La Uzor collabora tra i tanti con CHK CHK CHK (!!!) e Acid Klaus un influente artista nel mondo dell’elettronica psichedelica e Avant Garde di Sheffield.
Nel 2022 ha presentato un EP “Songs for Luminous Living” che forniva già molti degli elementi che ritroviamo in questo LP ma, l’EP appariva un po più coraggioso e con la voglia di sperimentare.
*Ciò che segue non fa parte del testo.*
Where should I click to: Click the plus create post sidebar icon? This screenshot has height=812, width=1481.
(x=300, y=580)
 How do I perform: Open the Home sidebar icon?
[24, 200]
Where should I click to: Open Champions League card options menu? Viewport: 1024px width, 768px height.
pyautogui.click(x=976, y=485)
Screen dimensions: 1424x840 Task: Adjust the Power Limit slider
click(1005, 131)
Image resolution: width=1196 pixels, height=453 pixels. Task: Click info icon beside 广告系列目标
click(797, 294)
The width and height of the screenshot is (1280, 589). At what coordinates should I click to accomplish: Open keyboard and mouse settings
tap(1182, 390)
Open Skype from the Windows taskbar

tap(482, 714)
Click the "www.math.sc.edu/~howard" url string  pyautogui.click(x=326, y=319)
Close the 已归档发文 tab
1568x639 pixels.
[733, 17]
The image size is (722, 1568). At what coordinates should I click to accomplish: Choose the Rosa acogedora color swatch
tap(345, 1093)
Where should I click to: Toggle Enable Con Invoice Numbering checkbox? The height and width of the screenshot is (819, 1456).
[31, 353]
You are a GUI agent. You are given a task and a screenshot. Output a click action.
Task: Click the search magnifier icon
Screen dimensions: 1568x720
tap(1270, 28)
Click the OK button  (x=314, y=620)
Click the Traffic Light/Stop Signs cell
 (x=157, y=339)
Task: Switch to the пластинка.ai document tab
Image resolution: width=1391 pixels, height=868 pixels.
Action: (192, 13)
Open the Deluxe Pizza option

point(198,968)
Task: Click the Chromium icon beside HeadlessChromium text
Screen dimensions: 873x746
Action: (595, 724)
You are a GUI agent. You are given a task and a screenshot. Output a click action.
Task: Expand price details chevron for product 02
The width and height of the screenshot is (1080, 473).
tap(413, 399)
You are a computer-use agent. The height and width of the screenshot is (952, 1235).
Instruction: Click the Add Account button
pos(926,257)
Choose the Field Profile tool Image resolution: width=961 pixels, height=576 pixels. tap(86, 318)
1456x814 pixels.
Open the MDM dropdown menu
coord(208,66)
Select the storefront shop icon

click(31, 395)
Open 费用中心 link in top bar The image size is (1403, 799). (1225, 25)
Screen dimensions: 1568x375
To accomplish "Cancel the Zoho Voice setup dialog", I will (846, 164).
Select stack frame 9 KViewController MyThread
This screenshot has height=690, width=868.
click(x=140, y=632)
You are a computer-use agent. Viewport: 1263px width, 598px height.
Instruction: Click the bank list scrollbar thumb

Ho seguito le tracce della Uzor dal 2021, i singoli e le collaborazioni e mi ha sempre restituito spunti d’interesse sempre confermati nelle uscite dei singoli.
Lo stile minimale di influenza Drexciya nella farse post 2010, ovvero una tecno appunto minimale dal sound ricercato aveva raccolto la mia attenzione, il singolo “Solitarie” del settembre 2022 mi era piaciuto.
In “Soft Cuts” troviamo un buon disco, piacevole che scorre rapido e facile nei suoi 33 minuti ma alla fine lascia l’idea di un piatto dalla scarsa sapidità. Intendiamoci i pezzi buoni sono più d’uno come ad esempio “Prophylactics for Pterodactyls” e “Silver Moon” (le mie preferite) ma anche “Sometimes They Look At You” ma la sensazione e’ che forse poteva metterci un pizzico di coraggio in più e osare.
Il sound di “Carousel” del 2022 poteva essere la spinta che secondo me manca in questo LP.
In questo album sembra che la Uzor abbia cercato maggiormente l’armonia e meno l’aspetto ritmico, rinunciando ad un approccio più Avant Garde e Techno che caratterizzava il precedente EP.
Ribadisco, un buon disco anche se non buonissimo.